SELECTED PASSAGE:
:::

Each read gave a different perspective, true but partial. Initially my focus was on the crime & the solution. Who killed the woman going under the name of Lexie Madison & why? We know that the name is false, because the narrator of the book is the Dublin police detective for whom this identity was created so she could work undercover as a student @ Trinity College Dublin to discover narcotics traffickers, an operation long since suspended. And that detective, Cassie Maddox, is an absolute dead-ringer for the murder victim who assumed her old identity. The current Lexie was enrolled as a graduate student in English @ TCD & shared Whitethorn House, a dilapidated country mansion dating from the period of the Ascendancy – I’ve never had a chance to use that term before – with four other grad students – Daniel, Abby, Rafe, & Justin – who are busily engaged in restoring the old place. Frank, the head of the police undercover squad, has the seemingly hare-brained scheme of pretending the victim is still alive & having Cassie impersonate her & take her place @ Whitethorn House; For some reviewers, these coincidences were totally unbelievable. Personally I’d no problems. As in Sophocles & Shakespeare, things happen that are extremely improbable in real life, but Tana French does an excellent job of slipping them by with just enough detail (like how an acquaintance of Cassie when undercover inadvertently put the impersonator onto the existence of Lexie’s persona) that we accept them. And we can see Tana French’s own experience as an actress in Cassie’s description of how she practised for the role of Lexie. As the story proceeds we are kept wondering whether Cassie the detective will avoid detection by the housemates, & who will turn out to be the villain who killed Lexie & why. I felt the solution a bit squalid but believable & Cassie immensely attractive & appealing.

About half a year later, whilst homebound with a health problem, I listened to The Likeness on CD. When a book merits a second reading, I concentrate on the characters & their relationships. Immediately after finishing The Likeness I”d read The Secret History & it was obvious that Tartt’s book was a major influence. Both feature a small group of university students who enjoy such a close & intense friendship that they operate virtually as one. Having once belonged to a similar group of friends, I totally understood how it would feel to be one of them. Daniel, in The Likeness, plays a parallel role to Henry in The Secret History. And both stories are narrated by an outsider who becomes accepted as a member of the group. But in The Likeness that outsider is a cop. In both stories the friends have a very high maintenance relationship, but they look after & respect each other with the care of racing car mechanics – co-ordinated as perfectly as an a cappella Glee flashmob, thinking each others thoughts, completing each others sentences, & living in each others pockets. Cassie, who was left in quite fragile condition @ the end of In the Woods & is now in a very tentative relationship with Sam, another detective who is supervising the investigation, finds herself fitting almost seamlessly into the persona of Lexie, & is taken as being her by the housemates. For the first time in her life Cassie feels completely accepted & loved. The most poignant moment occurs when Abby finds a still wearable party dress from the ‘30s. Cassie dons it & dances with Justin whilst Abby sings Andrews Sisters tunes from the period accompanied by Rafe on the piano. Cassie enjoys a condition of complete belonging. The two other times when she most closely identifies as a member of their community are in the melee punch-up when they pursue Naylor, the local village low-life who throws a brick through their window, & that wild drunken party when she finds herself kissing Daniel. That was a moment where Tana French sacrificed consistency of character for the sake of plot. (view spoiler) And Daniel behaves out of character as well afterwards, @ what Aristotle would have called the anagnoresis. (view spoiler)

:::

Rows of pointing data
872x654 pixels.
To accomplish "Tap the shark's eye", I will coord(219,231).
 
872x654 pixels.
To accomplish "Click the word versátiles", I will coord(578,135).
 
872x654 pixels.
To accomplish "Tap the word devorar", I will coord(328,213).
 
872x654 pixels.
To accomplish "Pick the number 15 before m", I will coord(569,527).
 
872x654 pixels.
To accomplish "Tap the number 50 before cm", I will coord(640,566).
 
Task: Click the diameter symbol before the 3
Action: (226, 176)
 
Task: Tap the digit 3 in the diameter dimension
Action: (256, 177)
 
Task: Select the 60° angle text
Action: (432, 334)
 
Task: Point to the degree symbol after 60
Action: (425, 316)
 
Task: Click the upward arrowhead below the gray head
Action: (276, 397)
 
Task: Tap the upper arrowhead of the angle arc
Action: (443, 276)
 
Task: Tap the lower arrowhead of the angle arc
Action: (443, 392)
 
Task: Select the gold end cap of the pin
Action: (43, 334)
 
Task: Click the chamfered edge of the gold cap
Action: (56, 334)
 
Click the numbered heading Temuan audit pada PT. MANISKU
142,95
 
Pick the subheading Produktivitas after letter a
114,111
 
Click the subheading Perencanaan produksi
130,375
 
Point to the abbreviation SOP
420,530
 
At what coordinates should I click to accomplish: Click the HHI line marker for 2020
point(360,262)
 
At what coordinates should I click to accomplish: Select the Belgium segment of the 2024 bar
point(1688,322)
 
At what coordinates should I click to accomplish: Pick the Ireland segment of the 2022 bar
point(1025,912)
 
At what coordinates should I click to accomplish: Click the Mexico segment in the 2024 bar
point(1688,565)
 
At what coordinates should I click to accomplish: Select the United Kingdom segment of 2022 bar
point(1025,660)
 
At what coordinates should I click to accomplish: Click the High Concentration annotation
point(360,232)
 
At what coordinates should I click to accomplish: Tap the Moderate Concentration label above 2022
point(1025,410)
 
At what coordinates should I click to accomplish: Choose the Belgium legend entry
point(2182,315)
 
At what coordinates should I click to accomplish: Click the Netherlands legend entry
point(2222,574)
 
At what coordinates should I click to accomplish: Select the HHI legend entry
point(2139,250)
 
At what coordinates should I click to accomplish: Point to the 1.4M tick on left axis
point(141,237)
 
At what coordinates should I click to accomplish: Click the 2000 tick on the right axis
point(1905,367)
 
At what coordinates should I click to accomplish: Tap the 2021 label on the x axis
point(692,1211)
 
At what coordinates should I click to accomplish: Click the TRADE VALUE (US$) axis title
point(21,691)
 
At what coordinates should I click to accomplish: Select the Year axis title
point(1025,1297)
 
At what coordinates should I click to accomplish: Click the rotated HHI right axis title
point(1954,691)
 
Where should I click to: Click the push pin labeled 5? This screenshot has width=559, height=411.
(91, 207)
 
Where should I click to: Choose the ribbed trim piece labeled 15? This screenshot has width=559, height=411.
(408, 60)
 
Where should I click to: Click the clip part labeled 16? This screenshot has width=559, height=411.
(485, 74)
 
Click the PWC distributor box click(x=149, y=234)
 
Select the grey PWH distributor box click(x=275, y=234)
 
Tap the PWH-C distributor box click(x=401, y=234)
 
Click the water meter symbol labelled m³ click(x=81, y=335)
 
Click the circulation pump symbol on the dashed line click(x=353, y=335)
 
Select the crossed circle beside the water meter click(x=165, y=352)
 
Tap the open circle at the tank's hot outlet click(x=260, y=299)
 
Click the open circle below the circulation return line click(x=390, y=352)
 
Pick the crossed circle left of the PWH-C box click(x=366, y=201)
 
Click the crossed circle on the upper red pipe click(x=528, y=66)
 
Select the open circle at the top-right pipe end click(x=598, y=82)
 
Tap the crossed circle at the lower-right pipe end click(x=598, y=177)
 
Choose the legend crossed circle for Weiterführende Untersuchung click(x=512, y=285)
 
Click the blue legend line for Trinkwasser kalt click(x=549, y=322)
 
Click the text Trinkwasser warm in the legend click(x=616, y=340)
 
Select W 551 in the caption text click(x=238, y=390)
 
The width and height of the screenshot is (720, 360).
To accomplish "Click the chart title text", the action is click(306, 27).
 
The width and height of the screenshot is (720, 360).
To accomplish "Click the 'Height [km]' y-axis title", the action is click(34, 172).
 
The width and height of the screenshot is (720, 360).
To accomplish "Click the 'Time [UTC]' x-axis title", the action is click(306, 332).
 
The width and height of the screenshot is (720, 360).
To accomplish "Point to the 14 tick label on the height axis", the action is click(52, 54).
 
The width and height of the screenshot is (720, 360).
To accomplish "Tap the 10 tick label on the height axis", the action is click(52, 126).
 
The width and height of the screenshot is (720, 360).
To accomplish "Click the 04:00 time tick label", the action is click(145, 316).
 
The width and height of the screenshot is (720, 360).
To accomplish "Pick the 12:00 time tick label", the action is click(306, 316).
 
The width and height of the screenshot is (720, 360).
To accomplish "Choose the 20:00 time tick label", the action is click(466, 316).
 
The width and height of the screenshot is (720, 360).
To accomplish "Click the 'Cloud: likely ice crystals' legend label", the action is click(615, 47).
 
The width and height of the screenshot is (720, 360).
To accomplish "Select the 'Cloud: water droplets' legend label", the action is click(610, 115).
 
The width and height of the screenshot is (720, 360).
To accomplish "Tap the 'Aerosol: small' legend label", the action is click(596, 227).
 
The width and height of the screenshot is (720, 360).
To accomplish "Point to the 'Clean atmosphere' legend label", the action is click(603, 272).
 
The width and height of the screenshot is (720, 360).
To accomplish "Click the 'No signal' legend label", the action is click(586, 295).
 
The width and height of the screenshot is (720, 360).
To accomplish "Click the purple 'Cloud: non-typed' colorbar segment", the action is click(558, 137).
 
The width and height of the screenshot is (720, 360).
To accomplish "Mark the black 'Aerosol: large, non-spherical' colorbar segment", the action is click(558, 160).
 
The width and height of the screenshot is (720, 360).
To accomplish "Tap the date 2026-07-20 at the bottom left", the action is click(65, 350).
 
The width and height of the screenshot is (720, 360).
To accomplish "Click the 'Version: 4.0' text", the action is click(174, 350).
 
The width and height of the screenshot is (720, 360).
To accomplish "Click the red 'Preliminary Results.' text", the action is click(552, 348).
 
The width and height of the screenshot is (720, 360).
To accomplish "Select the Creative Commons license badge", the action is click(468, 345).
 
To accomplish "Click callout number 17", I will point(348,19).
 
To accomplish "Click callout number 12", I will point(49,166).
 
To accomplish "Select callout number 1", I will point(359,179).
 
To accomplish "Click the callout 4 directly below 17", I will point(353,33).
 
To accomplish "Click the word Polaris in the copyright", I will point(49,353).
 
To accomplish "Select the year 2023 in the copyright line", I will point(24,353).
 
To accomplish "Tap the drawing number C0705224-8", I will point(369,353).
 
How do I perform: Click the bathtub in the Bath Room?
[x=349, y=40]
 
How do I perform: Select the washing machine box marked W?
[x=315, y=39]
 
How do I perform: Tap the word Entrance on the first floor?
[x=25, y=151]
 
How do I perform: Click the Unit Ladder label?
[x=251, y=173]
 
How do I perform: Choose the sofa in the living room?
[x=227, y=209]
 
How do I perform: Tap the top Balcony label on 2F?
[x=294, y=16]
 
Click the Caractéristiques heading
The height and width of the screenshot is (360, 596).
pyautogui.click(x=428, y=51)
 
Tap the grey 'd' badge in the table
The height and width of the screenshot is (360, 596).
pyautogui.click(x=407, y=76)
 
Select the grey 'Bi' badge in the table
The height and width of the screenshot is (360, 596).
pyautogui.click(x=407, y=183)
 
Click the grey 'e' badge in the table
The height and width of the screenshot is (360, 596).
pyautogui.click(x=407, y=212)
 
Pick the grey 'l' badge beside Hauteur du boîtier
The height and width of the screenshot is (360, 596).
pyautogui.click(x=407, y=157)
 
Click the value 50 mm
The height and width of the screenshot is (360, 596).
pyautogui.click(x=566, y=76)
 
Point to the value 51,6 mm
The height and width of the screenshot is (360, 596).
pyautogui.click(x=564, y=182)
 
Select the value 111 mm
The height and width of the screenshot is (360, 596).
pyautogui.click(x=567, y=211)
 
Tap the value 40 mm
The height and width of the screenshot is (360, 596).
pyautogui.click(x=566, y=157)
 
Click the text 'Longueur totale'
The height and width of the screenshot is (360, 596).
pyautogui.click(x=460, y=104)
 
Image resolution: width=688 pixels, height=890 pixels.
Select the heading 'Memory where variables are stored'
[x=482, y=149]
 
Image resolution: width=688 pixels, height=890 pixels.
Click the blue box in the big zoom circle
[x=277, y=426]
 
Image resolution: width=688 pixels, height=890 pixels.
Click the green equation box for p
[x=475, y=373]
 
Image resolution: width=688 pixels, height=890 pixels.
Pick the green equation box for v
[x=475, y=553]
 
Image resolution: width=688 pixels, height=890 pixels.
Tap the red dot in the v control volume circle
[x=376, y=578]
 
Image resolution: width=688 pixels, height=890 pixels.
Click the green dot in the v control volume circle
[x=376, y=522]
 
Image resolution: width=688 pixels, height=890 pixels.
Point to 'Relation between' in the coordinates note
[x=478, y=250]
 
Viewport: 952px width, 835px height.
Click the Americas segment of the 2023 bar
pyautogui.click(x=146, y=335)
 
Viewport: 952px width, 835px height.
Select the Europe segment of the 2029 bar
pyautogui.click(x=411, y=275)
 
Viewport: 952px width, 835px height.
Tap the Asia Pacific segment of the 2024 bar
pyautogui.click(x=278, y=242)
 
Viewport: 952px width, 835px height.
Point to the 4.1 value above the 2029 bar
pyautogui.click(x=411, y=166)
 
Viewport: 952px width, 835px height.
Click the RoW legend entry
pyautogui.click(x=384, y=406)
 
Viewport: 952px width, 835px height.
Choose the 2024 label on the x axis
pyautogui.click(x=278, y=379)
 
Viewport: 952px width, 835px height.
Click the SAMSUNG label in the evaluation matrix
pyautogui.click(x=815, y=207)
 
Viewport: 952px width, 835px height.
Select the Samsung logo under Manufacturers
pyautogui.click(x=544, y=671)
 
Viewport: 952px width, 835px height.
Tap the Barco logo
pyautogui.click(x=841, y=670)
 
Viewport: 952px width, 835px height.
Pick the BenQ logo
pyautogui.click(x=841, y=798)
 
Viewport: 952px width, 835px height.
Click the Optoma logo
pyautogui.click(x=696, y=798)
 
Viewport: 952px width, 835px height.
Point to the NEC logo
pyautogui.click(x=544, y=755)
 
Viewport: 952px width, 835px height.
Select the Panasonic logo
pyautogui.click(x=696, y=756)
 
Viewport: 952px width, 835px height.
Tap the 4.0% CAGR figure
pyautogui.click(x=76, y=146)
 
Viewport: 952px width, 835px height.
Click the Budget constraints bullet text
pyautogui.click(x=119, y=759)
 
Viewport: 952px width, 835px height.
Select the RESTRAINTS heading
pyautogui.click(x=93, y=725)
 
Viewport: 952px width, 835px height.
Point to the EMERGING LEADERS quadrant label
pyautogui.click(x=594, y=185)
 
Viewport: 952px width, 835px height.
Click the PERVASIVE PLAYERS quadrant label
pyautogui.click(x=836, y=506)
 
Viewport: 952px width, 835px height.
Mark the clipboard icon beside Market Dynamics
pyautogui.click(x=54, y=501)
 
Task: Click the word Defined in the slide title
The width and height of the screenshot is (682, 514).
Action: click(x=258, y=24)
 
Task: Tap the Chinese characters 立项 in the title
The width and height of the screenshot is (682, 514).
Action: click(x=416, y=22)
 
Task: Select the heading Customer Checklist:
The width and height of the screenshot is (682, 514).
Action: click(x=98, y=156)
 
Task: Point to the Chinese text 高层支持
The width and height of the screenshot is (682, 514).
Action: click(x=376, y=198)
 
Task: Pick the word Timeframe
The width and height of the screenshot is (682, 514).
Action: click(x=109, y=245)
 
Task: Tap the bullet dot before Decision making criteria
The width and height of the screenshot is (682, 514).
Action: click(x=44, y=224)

:::

TASK LIST:
A. List the four graduate students who share Whitethorn House with Lexie, as named in the book review.
B. In the rows, start with the line that contains "Tap the grey 'd' badge in the table" and continue through the line that contains "pyautogui.click(x=278, y=242)". Write out all of those lines again, requests included, with each click coordinate multiplied by 2.3 and rounded to a whole number (halves round up), and leave every other number unchanged.

TASK RESULTS:
A. Daniel, Abby, Rafe, Justin

B.
Tap the grey 'd' badge in the table
The height and width of the screenshot is (360, 596).
pyautogui.click(x=936, y=175)
 
Select the grey 'Bi' badge in the table
The height and width of the screenshot is (360, 596).
pyautogui.click(x=936, y=421)
 
Click the grey 'e' badge in the table
The height and width of the screenshot is (360, 596).
pyautogui.click(x=936, y=488)
 
Pick the grey 'l' badge beside Hauteur du boîtier
The height and width of the screenshot is (360, 596).
pyautogui.click(x=936, y=361)
 
Click the value 50 mm
The height and width of the screenshot is (360, 596).
pyautogui.click(x=1302, y=175)
 
Point to the value 51,6 mm
The height and width of the screenshot is (360, 596).
pyautogui.click(x=1297, y=419)
 
Select the value 111 mm
The height and width of the screenshot is (360, 596).
pyautogui.click(x=1304, y=485)
 
Tap the value 40 mm
The height and width of the screenshot is (360, 596).
pyautogui.click(x=1302, y=361)
 
Click the text 'Longueur totale'
The height and width of the screenshot is (360, 596).
pyautogui.click(x=1058, y=239)
 
Image resolution: width=688 pixels, height=890 pixels.
Select the heading 'Memory where variables are stored'
[x=1109, y=343]
 
Image resolution: width=688 pixels, height=890 pixels.
Click the blue box in the big zoom circle
[x=637, y=980]
 
Image resolution: width=688 pixels, height=890 pixels.
Click the green equation box for p
[x=1093, y=858]
 
Image resolution: width=688 pixels, height=890 pixels.
Pick the green equation box for v
[x=1093, y=1272]
 
Image resolution: width=688 pixels, height=890 pixels.
Tap the red dot in the v control volume circle
[x=865, y=1329]
 
Image resolution: width=688 pixels, height=890 pixels.
Click the green dot in the v control volume circle
[x=865, y=1201]
 
Image resolution: width=688 pixels, height=890 pixels.
Point to 'Relation between' in the coordinates note
[x=1099, y=575]
 
Viewport: 952px width, 835px height.
Click the Americas segment of the 2023 bar
pyautogui.click(x=336, y=771)
 
Viewport: 952px width, 835px height.
Select the Europe segment of the 2029 bar
pyautogui.click(x=945, y=633)
 
Viewport: 952px width, 835px height.
Tap the Asia Pacific segment of the 2024 bar
pyautogui.click(x=639, y=557)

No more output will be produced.